- TEXT PROVIDED:
________________

Social Europe & Jobs

Today, the European Parliament will vote on the S&D ‘Right to Disconnect’ report that calls for a binding EU law to grant this right to all European workers.

Speaking ahead of the vote on his report, S&D MEP Alex Agius Saliba, said:

“The Covid-19 pandemic has fundamentally changed the way we work. Now, more than one in three European workers are working from home. The pressure to be always ‘on’, always reachable, is growing as the boundaries between private life and work life are increasingly becoming blurred. Working from home makes it particularly difficult to switch off. Studies show that people who regularly work from home are twice as likely to work more than the maximum 48 hours per week limit laid down in EU law. The human cost is high: from unpaid overtime, to muscular and eye illnesses, to depression and burnout. We cannot abandon millions of European workers, who keep going and do their jobs under the extremely difficult circumstances of the pandemic, but who are exhausted by the pressure to be always 'on' and the extended working hours. Now is the moment to stand by their side and give them what they deserve: the right to disconnect.

“After working hours or while on holidays, workers must be able to switch off their phone or emails without fear of negative consequences. This is vital for our mental and physical health. It is time to update worker’s rights to the new realities of the digital age.”

________________

- DATASET CONTENT:
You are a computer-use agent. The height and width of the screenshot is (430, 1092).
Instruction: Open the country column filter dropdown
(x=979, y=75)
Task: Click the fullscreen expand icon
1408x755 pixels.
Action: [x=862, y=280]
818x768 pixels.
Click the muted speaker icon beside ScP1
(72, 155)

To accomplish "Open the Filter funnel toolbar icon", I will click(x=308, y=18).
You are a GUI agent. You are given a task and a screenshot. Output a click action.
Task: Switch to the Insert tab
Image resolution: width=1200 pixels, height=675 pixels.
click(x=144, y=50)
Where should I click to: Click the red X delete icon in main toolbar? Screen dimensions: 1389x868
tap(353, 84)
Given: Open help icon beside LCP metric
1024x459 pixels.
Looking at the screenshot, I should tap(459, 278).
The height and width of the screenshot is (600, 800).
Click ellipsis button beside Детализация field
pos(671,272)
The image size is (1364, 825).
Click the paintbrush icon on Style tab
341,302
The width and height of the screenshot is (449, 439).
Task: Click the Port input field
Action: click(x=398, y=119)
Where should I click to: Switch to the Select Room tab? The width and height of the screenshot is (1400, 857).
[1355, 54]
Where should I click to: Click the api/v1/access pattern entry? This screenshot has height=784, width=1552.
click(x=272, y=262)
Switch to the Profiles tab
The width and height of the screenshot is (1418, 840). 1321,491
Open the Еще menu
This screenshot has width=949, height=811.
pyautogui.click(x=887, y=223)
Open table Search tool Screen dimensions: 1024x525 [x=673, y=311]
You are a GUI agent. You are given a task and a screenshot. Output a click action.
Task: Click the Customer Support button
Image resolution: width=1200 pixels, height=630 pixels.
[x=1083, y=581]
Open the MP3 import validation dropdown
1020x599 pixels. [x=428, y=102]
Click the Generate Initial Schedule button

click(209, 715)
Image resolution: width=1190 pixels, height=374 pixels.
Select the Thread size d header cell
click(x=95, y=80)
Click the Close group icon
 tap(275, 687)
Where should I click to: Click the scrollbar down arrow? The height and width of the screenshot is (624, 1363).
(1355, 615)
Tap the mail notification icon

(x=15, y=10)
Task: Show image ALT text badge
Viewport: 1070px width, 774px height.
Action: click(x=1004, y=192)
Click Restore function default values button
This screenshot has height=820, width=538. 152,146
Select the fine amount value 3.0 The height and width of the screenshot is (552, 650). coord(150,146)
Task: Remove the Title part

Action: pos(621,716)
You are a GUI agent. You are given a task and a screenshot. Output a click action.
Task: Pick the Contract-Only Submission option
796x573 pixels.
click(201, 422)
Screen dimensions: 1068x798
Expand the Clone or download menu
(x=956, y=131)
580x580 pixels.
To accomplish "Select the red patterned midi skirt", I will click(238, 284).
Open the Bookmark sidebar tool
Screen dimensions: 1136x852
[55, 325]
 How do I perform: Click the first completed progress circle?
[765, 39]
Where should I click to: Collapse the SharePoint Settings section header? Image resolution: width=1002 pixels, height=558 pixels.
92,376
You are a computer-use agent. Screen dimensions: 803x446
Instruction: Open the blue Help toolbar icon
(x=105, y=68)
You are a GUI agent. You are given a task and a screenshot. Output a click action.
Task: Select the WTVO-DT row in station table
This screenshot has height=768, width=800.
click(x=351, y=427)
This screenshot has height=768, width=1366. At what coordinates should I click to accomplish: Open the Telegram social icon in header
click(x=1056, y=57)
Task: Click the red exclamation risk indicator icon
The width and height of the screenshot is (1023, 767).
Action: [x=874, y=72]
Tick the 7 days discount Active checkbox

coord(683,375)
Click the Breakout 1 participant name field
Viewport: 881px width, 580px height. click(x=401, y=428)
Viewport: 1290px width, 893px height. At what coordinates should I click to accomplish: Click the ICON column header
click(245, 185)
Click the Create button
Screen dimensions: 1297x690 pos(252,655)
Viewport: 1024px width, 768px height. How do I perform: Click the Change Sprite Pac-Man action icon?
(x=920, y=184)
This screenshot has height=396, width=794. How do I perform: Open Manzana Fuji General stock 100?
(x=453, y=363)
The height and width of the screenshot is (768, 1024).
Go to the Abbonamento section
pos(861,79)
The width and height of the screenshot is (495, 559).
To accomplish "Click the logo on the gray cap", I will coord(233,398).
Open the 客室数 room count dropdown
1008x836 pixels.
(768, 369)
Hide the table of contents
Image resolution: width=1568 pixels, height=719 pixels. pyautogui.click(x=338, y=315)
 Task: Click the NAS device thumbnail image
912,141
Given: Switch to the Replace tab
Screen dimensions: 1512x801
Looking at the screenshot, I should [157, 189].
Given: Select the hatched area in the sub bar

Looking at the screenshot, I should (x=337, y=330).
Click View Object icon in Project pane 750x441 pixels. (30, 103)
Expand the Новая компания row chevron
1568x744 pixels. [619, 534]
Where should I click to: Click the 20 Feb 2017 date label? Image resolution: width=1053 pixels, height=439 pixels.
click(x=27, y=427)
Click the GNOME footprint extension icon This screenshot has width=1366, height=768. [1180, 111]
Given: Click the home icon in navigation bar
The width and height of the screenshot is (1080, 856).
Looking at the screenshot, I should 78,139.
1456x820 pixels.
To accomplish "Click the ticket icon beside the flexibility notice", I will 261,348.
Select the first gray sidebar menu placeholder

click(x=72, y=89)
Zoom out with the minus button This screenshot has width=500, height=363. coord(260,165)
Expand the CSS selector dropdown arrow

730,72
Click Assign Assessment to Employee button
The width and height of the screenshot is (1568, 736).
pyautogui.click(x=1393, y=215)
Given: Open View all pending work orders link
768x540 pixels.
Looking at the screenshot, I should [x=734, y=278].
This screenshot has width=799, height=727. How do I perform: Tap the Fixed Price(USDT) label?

________________

- WHAT YOU WILL DO:
A. According to the text on the Right to Disconnect report, how much more likely are people who regularly work from home to exceed the 48-hour weekly limit set in EU law?
B. Rewrite the part of the Right to Disconnect text starting with "Social Europe &" and going on through "all European workers.", replacing "European Parliament" with "EU Parliament".

- ANSWERS TO THE TASKS:
A. They are twice as likely to exceed it.

B.
Social Europe & Jobs

Today, the EU Parliament will vote on the S&D ‘Right to Disconnect’ report that calls for a binding EU law to grant this right to all European workers.